O desembargador Rafael Romano, relator do processo que julga o suposto envolvimento do Promotor de Justiça Walber Luís Silva do Nascimento com traficantes ligados ao “Caso Wallace”, votou pela condenação de Walber pelo crime de corrupção passiva, com prisão de dois anos e perda do cargo de promotor.
O processo contra Walber corre sob segredo de Justiça, mas fontes de A CRÍTICA revelaram o teor do voto do relator.
O julgamento aconteceu ontem (19) pela manhã, durante a reunião do Pleno do Tribunal de Justiça do Amazonas (TJAM), mas a decisão foi adiada devido ao pedido de vistas feito pelo desembargador Domingos Chalub, que tem até a sessão seguinte, na próxima quinta-feira (26), para devolver as vistas e apresentar seu voto.
Fontes que acompanharam a sessão afirmam que o desembargador Domingos Chalub, ao pedir vistas, solicitou a cópia das gravações das sustentações orais feitas ontem pela defesa e pela acusação do promotor Walber Nascimento.
O pedido de vistas é um dispositivo usado nos tribunais para que o magistrado possa tirar dúvidas ou analisar melhor um processo em julgamento. No caso do pedido de Chalub, o motivo teria sido para ele tirar dúvidas que surgiram na sustentação oral das partes.
Antes da apresentação do voto do relator, o advogado Félix Valois sustentou os motivos por que Walber Nascimento deve ser absolvido das acusações apresentadas pelo Ministério Público Estadual (MPE/AM).
Em seguida, foi a vez da acusação realizar a sustentação oral perante os desembargadores.
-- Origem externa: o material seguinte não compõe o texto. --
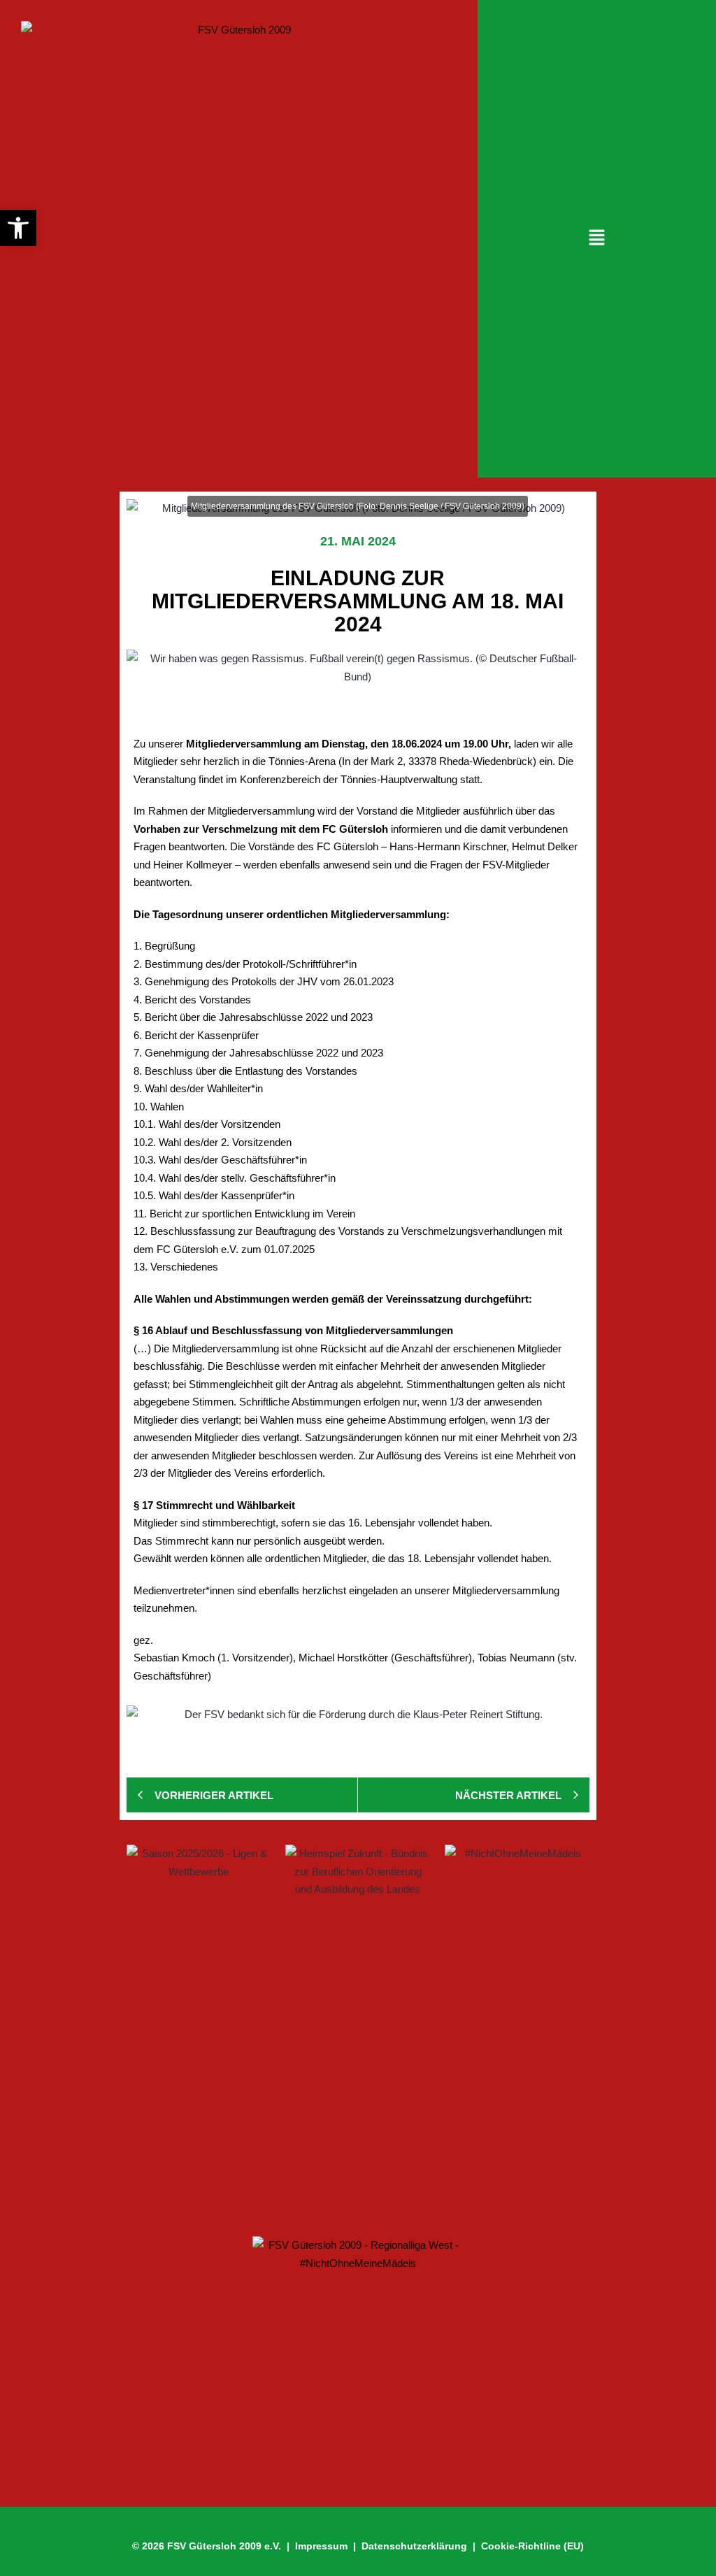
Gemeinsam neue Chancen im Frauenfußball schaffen (292, 2095)
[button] (596, 238)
O procurador Públio Caio Bessa Cyrino exerceu o papel de inquisidor de seu colega ministerial, sustentando a acusação de corrupção ativa e passiva e de formação de quadrilha.
O Pleno é formado pelos 18 desembargadores do TJAM. Com o voto do relator fica faltando o voto dos demais magistrados, que também podem pedir vistas. Apenas o presidente do Tribunal não vota, a não ser em caso de empate.
Afastamento
Walber Nascimento está afastado de suas funções no Ministério Público Estadual desde abril deste ano, a pedido do Conselho Superior do Ministério Público. A decisão teve base na Lei Orgânica do MPE/AM.
Ele ocupava o cargo de promotor da 8ª Vara da Família, para onde foi designado ao iniciar as investigações.
Acusações
Walber Nascimento foi denunciado pelo MPE após investigações realizadas pela Polícia Civil que apontaram suposto envolvimento com o grupo que seria comandado pelo o deputado estadual cassado Wallace Souza, já falecido.
Segundo as investigações, Nascimento foi citado em depoimento pelo suposto traficante de drogas Flávio Coelho, o “Flavinho da 14”, sobrinho de Luís Alberto Coelho, o “Bebeto da 14”, suposto traficante assassinado a tiros em fevereiro de 2009.
O promotor teria recebido de “Flavinho” um carro modelo New Beetle, cor prata, placa NOQ 1414, de presente.
Na época da denúncia, Walber negou veementemente as acusações de “Flavinho”.
Segundo o promotor, o carro teria sido comprado por ele da tia do rapaz, mas não teria sido passado para seu nome por estar alienado ao banco e que ele ficaria responsável pelo pagamento das prestações do veículo.
Em depoimento à polícia, “Flavinho” disse que o promotor intermediou uma “trégua” entre a família de “Bebeto da 14” e o suposto grupo criminoso liderado por Souza.